At this weekend lecture, I let down my guard. I asked people what their approach has been with PT, why they chose that path, what have been their struggles, what things they like about their job, and I didn't feel so alone! There was even one guy. I talked to that said, "Ya I've thought about leaving my career too, sometimes I hate my job." Overall, deep in my heart I know that I want to have a career change and do something different than PT, but I understand that on another spectrum of magnetism and of manifestation, I need the support of others. I need to be around other PT's and to be a part of the community.
On my drive home I called my best friend and told her my insight, and everything that I got out of the weekend lecture, the things about community support and being my true self in front of others.I got home from the weekend and was so depressed to go back to work the next day. I was having these thoughts of ‘should I change and apply for jobs in the town that I'm living’? ‘Should I quit my current job and then try to switch companies to be in Bend’? ‘Should I change positions of PT and see if I like another setting’? Down the spiral of anxiety I go... So I decided to surrender. To the universe.

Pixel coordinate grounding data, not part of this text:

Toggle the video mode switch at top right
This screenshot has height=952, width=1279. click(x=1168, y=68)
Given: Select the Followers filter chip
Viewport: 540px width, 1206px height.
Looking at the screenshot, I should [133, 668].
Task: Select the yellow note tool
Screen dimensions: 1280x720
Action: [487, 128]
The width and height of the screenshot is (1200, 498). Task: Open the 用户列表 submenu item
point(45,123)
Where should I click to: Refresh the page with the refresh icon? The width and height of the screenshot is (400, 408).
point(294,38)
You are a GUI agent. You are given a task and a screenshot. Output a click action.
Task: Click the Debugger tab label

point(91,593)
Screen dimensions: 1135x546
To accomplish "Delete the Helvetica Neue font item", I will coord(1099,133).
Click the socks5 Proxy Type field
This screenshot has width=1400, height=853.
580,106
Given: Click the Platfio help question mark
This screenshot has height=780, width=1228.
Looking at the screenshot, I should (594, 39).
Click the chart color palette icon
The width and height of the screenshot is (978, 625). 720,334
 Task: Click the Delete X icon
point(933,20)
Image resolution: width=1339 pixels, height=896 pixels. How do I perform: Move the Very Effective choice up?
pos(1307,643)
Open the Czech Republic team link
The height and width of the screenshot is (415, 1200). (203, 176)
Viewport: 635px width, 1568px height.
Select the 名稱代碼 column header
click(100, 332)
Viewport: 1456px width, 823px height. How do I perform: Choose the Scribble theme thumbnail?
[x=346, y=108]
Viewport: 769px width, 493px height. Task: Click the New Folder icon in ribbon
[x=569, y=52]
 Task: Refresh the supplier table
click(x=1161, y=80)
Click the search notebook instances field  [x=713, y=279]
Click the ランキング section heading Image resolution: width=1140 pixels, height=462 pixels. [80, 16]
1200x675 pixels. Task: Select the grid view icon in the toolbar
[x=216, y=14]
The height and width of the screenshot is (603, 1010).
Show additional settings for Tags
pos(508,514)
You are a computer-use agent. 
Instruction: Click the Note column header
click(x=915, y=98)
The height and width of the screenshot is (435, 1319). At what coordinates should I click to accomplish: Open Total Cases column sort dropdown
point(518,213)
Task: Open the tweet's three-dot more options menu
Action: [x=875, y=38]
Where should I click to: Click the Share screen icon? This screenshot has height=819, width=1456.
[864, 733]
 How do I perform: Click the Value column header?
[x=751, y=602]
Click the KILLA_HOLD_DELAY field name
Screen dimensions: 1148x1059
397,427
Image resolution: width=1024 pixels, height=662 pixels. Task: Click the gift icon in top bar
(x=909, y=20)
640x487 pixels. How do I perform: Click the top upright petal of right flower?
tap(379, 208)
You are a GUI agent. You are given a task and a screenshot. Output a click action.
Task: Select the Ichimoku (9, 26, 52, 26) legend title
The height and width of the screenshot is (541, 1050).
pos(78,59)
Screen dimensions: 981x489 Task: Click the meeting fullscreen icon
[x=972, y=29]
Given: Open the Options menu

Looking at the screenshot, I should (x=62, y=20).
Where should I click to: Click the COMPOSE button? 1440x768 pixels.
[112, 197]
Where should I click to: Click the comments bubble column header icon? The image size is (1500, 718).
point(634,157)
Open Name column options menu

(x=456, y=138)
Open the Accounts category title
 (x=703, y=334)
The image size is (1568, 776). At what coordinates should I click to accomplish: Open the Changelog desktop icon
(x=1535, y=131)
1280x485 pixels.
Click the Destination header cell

I wrote in my journal these words: "Ok, universe, I surrender. I now see that I was hiding away from people out of fear, I am not afraid anymore of being seen, making mistakes, and being my true self. I am ready for a change, not because I deserve better pay/environment/patients/location, but because I deserve to be happy. I just want to be happy." THEN literally the next day, I got an email from my supervisor that they have a position opening up in Bend (the town that I want to be working in). I knew that this was a sign/gift from the Universe for me to be able to be seen, expand, and use a stepping stone towards my goal of changing jobs/careers. This change gives me a ton of expanders and puts me in the community that I want to live.
Things I have taken from this: I am a Generator, open emotional, VERY sensitive, and a Scorpio moon that needs a little bit of hiding in order to process. SO Manifestations happen for me when I ... 1) Have hit the bottom of what I feel like I can sustain and get out of a particular experience 2) When something from my subconscious comes to the surface and is lifted (calling my best friend on the phone) and 3) When I SURRENDER to the universe, throw my hands up in the air and say "okay, i get it! I see now, thank you for showing me that I need support of others to survive". 4) I don't make lists, I just feel the feeling of 'rock bottom' and then write out in my journal speaking to the universe of what I want EMOTIONALLY (not material wise, location, price).